Free speech in public sector not so free when it’s offensive

Wednesday, March 25, 1998

A New Jersey firefighter utters racist statements at another city employee while off-duty. A Wisconsin worker makes offensive remarks about minorities that appear in a newspaper story. Both workers face punishment for their offensive expession.


State courts recently rejected the contentions of these workers that the punishments they received violated their free-speech rights. Both had claimed the First Amendment protects the right to engage in offensive speech, particularly speech that occurs off the job.


On multiple occasions and in many contexts, the U.S. Supreme Court has noted that “if there is a bedrock principle of the First Amendment, it is that the government may not prohibit the expression of an idea simply because it finds the idea itself offensive or disagreeable.”


Note the wording here: “the government may not prohibit.” The first question to ask in assessing First Amendment implications is whether the employee works in the public or private sector. The New Jersey case involved an Atlantic City firefighter who was off-duty when he uttered a racial slur at a city police officer. The Wisconsin workman, on the other hand, worked for a private company.

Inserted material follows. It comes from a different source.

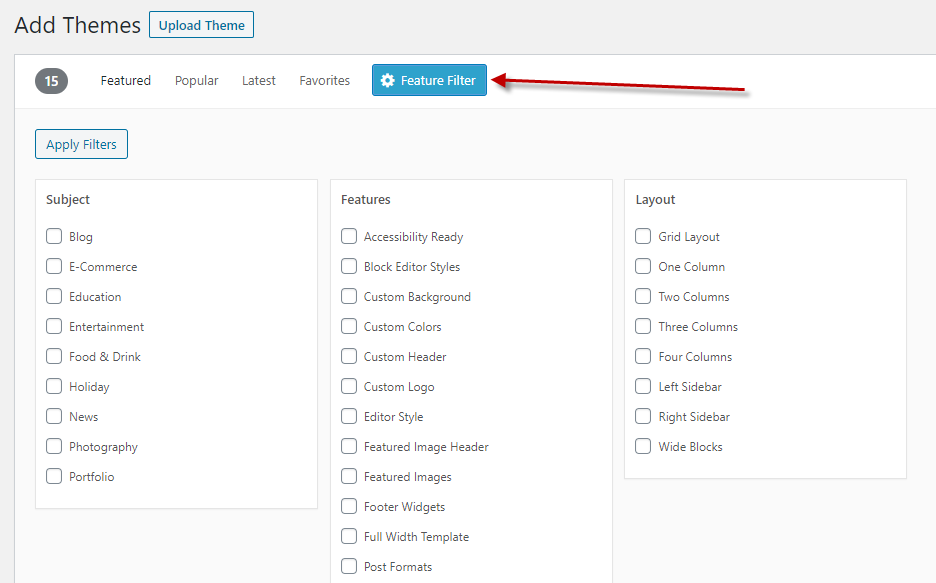Enable the Photography subject filter
The height and width of the screenshot is (583, 936).
coord(53,446)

This distinction between public and private is important, because a private employer is not generally subject to the strictures of the First Amendment, which safeguard individuals only from government interference with speech.


While “Congress shall make no law … abridging the freedom of speech,” a private employer may make rules that have that effect.


Thus, a private employer can oftentimes fire an employee for his or her speech without First Amendment repercussions. Even public employers have a good deal of latitude in restricting workers’ free-speech rights. As the U.S. Supreme Court explained in Waters v. Churchill (1994), “even many of the most fundamental maxims of our First Amendment jurisprudence cannot reasonably be applied to speech by government employees.” The First Amendment protects an individual from criminal charges for wearing a T-shirt reading “F— the Draft,” but it does not protect a government employee from wearing such a message at work.


Courts evaluate public employees’ free-speech claims under a two-prong test. First, the court considers if the employee speech touches on a matter of “public concern.” If the speech is only a private matter, the public employee loses.


Of course, determining exactly what speech is a matter of “public concern” is tricky. Free-speech expert and UCLA law professor Eugene Volokh admits that “this is a very murky area where the cases are hard to reconcile with each other.” Another legal commentator, Pengtian Ma, has written that “due to the inherent elasticity of the concept … the law in this area is inconsistent and unpredictable.”


The Supreme Court in a 1983 decision defined “public concern” as “relating to any matter of political, social, or other concern to the community.”


In the case of racist speech, Volokh says that “personal insults, whether racial or not, are not matters of public concern.” The Supreme Court of New Jersey agreed in the firefighter’s case, noting that “the racial slur was not remotely related to any matter of public concern.”


If the court does determine the speech to be a matter of public concern, it proceeds to the second step in the analysis: a balancing test in which the court weighs the employee’s free speech rights against the employer’s interest in an efficient workplace.


In the New Jersey case, the court said the city had every right to punish the employee for off-the-job racist speech to another public employee because of the “city’s interest in maintaining order, discipline, harmony, and a professional working relationship” among departments.


Volokh explains that “because racist speech is so offensive, it is very likely that courts will find such speech to be punishable under the rationale that the speech will interfere with office morale.”


Volokh concedes that the balancing test is often “not very protective of government employee speech.” However, employers do have strong interests in maintaining a stable, healthy and productive working environment.


Racist speech by a government employee impairs relationships, lowers morale and can even lead to employer liability for a racially hostile work environment. Public employees subvert the very purpose of their employment by engaging in racist speech.


Unfortunately, some employers may exaggerate the level of disruption caused by speech in order to rationalize the dismissal of a troublesome employee. For this reason, Volokh says that “courts should generally require employers to show tangible evidence that the speech impaired working relationships and created disruptions.”


Public employees should not be allowed to engage in racist speech on the job. If the speech takes the form of a personal insult, the speech does not meet the threshold “public concern” test. Even if the racist speech does qualify as a matter of public concern, the potential for disruption in the workplace swings the scales in the employer’s favor.


Off-the-job racist speech presents a much more difficult question and a much more problematical step for employers. The employers’ interests obviously become weaker as the connection between the speech and job becomes more attenuated. Government employees do have private lives and free-speech rights.


The case law, however, makes one point abundantly clear—that government as employer has a much freer hand in regulating employee speech than in regulating the speech of the public at large.


Although the First Amendment was designed to ensure a “profound national commitment to the principle that debate on public issues should be uninhibited, robust, and wide-open,” employees should take caution when speaking uninhibitedly.